Respondents described that breathing as constrained by the underlying disease was demanding, both in terms of continuous coughing, for many, and in terms of airway clearance and breathing exercises. These physical demands, which could increase in periods of exacerbation, were not confined to the thorax but instead affected the body as a whole. I cough quite a bit and I work a lot with the muscles during respiratory exercises, so I think there are more parts of the body that are affected as well. When you have been sick for a long period, it kind of feels like the chest gets bigger or something like that, and I kind of think it does, because the air doesn’t come out properly.

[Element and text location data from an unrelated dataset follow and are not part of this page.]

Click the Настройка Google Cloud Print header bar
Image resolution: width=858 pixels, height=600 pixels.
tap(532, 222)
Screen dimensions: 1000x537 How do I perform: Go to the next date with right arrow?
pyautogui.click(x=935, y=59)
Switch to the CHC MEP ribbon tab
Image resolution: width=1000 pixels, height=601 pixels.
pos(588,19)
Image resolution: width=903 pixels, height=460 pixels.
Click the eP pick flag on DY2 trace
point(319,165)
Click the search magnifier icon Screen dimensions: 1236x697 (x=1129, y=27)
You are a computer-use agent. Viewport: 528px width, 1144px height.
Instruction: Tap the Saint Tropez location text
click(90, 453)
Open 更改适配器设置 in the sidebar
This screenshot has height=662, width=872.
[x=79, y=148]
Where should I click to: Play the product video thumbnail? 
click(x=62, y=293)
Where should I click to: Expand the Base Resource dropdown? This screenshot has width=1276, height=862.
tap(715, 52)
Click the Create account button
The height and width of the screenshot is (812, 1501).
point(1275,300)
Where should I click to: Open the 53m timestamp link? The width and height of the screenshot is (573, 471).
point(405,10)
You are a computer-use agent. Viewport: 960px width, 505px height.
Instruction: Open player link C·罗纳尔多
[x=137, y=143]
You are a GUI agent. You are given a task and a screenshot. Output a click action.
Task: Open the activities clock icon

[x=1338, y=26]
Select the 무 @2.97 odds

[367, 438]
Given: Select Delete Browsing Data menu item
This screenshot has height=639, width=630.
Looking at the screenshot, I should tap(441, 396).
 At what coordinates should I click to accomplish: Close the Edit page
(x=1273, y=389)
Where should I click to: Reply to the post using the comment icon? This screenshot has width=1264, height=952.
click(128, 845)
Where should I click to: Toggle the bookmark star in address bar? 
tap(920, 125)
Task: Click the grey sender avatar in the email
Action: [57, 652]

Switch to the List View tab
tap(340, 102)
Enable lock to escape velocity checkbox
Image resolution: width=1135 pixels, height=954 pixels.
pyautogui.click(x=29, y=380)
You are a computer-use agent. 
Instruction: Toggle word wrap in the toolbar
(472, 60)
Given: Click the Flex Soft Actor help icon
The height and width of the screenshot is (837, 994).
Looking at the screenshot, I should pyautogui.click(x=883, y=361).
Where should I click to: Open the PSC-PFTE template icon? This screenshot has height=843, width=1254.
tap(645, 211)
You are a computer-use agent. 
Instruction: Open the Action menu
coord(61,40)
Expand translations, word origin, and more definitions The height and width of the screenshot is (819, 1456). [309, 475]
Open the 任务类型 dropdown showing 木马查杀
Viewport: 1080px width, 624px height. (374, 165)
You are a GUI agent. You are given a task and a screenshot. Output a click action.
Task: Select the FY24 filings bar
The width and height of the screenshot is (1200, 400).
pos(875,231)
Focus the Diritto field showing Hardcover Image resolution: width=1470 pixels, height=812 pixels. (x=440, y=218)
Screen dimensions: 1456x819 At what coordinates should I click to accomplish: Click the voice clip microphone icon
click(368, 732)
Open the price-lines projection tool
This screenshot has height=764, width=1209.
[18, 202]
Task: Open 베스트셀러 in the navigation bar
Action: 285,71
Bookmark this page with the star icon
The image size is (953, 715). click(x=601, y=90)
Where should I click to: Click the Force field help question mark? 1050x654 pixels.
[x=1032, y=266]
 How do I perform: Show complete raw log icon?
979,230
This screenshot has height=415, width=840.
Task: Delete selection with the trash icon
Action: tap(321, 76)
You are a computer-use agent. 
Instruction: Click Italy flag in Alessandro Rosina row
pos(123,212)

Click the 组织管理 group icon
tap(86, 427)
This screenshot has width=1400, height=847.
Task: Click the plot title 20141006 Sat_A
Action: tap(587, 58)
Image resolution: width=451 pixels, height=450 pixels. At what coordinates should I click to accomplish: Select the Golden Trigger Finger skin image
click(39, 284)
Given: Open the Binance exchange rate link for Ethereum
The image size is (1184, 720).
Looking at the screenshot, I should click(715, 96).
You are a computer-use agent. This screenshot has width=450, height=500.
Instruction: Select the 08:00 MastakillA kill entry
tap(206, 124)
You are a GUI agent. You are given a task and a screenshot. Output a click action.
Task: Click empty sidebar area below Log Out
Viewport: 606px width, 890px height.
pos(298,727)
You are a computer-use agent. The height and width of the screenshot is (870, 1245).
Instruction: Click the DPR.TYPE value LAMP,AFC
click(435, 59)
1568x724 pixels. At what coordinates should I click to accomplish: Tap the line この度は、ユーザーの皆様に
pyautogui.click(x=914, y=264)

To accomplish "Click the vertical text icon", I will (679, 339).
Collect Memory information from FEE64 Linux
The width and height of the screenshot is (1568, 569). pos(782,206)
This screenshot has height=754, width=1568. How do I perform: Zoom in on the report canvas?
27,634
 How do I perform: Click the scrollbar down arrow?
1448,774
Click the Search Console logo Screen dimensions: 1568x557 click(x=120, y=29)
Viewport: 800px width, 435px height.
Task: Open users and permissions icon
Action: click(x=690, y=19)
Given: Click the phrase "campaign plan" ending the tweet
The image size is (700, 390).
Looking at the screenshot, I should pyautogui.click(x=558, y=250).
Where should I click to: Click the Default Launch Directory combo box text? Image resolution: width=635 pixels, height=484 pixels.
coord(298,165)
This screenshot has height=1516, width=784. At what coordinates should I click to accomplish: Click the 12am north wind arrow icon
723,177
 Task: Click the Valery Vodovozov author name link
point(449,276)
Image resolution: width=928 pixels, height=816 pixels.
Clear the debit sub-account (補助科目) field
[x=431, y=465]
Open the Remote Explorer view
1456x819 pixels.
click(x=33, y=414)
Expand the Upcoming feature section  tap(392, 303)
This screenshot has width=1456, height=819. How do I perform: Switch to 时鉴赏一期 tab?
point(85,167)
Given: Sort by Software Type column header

Proper thoracic function is essential for respiration
3.1.3.
It was emphasized by the respondents that the structural and functional integrity of the thorax was important. This consideration was primarily expressed in terms of the thorax acting as an enabler or disabler for the lungs and proper breathing. Among these respondents, however, one could notice a certain shift in perspective after undergoing a period of treatment with manual therapy, where the focus was on the musculoskeletal system. Several of the respondents reported new behaviors, something that will be covered in more detail in the upcoming results sections. In a way, the thorax is just there to hang the lungs in, and then they have to be as good as possible to counteract the decay of the lung, so to speak. Yes, I mean, if they (the lungs) don’t have space to move, then they can’t breathe properly.
Manual therapies impact daily life for people with CF
3.2.
Overall, the respondents’ experiences of manual therapy were positive. It appeared that these treatments contributed to a decrease in physical symptoms, an increase in body awareness and beneficial changes in self-care practices. These results indicate that manual therapy can play a positive role, not only physically but also by strengthening the patient’s knowledge and thereby their independence.
Physical consequences of manual therapy in CF
3.2.1.
The respondents described, on one hand, the impact on symptoms such as reduced pain, increased mobility, and ease of breathing during the treatment period, and on the other hand, effects such as being able to mobilize mucus more easily. Furthermore, an overall feeling of being more satisfied with their body was expressed. I have been satisfied with my body these past few months, like, it hasn’t bothered me as it usually does. I was in less pain, it felt easier to breathe afterwards, and I was able to clear more mucus.
Increased body awareness following manual therapy treatment
3.2.2.
The interviews revealed that the treatment period with manual therapy, consisting of non-thrust passive joint mobilization and soft tissue techniques directed at both primary and secondary musculoskeletal areas related to respiratory function, increased body awareness in the current group of respondents. The musculoskeletal aspects of respiration were for many something that had previously been given a more secondary focus. Through the manual therapy sessions, which primarily aimed to affect musculoskeletal health, the respondents were able, to a greater extent, to also consider these aspects of their health. I have worked my whole life from the inside out, but now I’m doing it a bit more, maybe like, from the outside in. More aware in general, like, of what one does and doesn’t do and how one takes care of oneself.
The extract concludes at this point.